TASK INSTRUCTIONS: The answer must consist of every record below, transcribed exactly.

Saved data entries:
**********
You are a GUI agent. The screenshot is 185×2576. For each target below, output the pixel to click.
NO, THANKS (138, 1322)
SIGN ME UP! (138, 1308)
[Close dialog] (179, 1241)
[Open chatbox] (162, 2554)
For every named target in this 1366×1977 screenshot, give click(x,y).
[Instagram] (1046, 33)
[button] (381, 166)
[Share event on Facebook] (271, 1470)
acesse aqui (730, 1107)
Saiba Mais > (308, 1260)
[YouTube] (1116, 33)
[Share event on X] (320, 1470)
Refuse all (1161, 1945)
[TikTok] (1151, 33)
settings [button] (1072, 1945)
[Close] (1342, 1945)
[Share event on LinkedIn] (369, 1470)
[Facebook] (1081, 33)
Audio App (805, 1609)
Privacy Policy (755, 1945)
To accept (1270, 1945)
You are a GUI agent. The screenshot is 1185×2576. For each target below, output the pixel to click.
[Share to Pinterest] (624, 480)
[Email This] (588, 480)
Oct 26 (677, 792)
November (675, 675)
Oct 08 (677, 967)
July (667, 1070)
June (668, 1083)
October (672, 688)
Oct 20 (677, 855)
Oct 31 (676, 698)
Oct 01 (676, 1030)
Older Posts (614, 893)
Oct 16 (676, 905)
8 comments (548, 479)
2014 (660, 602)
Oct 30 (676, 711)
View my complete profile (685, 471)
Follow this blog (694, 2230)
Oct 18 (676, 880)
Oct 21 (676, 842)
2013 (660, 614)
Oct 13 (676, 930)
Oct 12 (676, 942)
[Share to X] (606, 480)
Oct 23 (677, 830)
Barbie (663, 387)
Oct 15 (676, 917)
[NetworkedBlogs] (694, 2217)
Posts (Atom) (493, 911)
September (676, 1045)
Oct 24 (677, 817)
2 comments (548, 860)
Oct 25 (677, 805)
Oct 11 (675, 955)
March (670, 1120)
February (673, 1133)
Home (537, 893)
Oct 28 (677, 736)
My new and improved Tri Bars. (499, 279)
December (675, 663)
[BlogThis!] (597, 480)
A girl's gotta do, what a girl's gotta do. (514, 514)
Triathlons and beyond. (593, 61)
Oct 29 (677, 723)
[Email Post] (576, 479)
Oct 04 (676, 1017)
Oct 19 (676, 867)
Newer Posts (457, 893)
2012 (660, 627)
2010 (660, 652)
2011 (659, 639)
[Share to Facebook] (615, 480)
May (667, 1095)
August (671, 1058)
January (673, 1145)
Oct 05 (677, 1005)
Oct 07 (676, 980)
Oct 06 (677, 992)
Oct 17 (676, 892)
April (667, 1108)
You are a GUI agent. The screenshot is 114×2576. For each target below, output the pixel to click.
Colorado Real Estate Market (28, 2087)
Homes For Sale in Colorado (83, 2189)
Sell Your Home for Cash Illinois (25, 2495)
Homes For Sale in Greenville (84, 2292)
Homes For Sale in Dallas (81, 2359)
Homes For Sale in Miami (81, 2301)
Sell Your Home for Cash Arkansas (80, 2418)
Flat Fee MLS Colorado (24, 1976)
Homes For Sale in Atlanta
**********
RESPONSE TO THE TASK:
You are a GUI agent. The screenshot is 185×2576. For each target below, output the pixel to click.
NO, THANKS (138, 1322)
SIGN ME UP! (138, 1308)
[Close dialog] (179, 1241)
[Open chatbox] (162, 2554)
For every named target in this 1366×1977 screenshot, give click(x,y).
[Instagram] (1046, 33)
[button] (381, 166)
[Share event on Facebook] (271, 1470)
acesse aqui (730, 1107)
Saiba Mais > (308, 1260)
[YouTube] (1116, 33)
[Share event on X] (320, 1470)
Refuse all (1161, 1945)
[TikTok] (1151, 33)
settings [button] (1072, 1945)
[Close] (1342, 1945)
[Share event on LinkedIn] (369, 1470)
[Facebook] (1081, 33)
Audio App (805, 1609)
Privacy Policy (755, 1945)
To accept (1270, 1945)
You are a GUI agent. The screenshot is 1185×2576. For each target below, output the pixel to click.
[Share to Pinterest] (624, 480)
[Email This] (588, 480)
Oct 26 (677, 792)
November (675, 675)
Oct 08 (677, 967)
July (667, 1070)
June (668, 1083)
October (672, 688)
Oct 20 (677, 855)
Oct 31 (676, 698)
Oct 01 (676, 1030)
Older Posts (614, 893)
Oct 16 (676, 905)
8 comments (548, 479)
2014 (660, 602)
Oct 30 (676, 711)
View my complete profile (685, 471)
Follow this blog (694, 2230)
Oct 18 (676, 880)
Oct 21 (676, 842)
2013 (660, 614)
Oct 13 (676, 930)
Oct 12 (676, 942)
[Share to X] (606, 480)
Oct 23 (677, 830)
Barbie (663, 387)
Oct 15 (676, 917)
[NetworkedBlogs] (694, 2217)
Posts (Atom) (493, 911)
September (676, 1045)
Oct 24 (677, 817)
2 comments (548, 860)
Oct 25 (677, 805)
Oct 11 (675, 955)
March (670, 1120)
February (673, 1133)
Home (537, 893)
Oct 28 (677, 736)
My new and improved Tri Bars. (499, 279)
December (675, 663)
[BlogThis!] (597, 480)
A girl's gotta do, what a girl's gotta do. (514, 514)
Triathlons and beyond. (593, 61)
Oct 29 (677, 723)
[Email Post] (576, 479)
Oct 04 (676, 1017)
Oct 19 (676, 867)
Newer Posts (457, 893)
2012 (660, 627)
2010 (660, 652)
2011 (659, 639)
[Share to Facebook] (615, 480)
May (667, 1095)
August (671, 1058)
January (673, 1145)
Oct 05 (677, 1005)
Oct 07 (676, 980)
Oct 06 (677, 992)
Oct 17 (676, 892)
April (667, 1108)
You are a GUI agent. The screenshot is 114×2576. For each target below, output the pixel to click.
Colorado Real Estate Market (28, 2087)
Homes For Sale in Colorado (83, 2189)
Sell Your Home for Cash Illinois (25, 2495)
Homes For Sale in Greenville (84, 2292)
Homes For Sale in Dallas (81, 2359)
Homes For Sale in Miami (81, 2301)
Sell Your Home for Cash Arkansas (80, 2418)
Flat Fee MLS Colorado (24, 1976)
Homes For Sale in Atlanta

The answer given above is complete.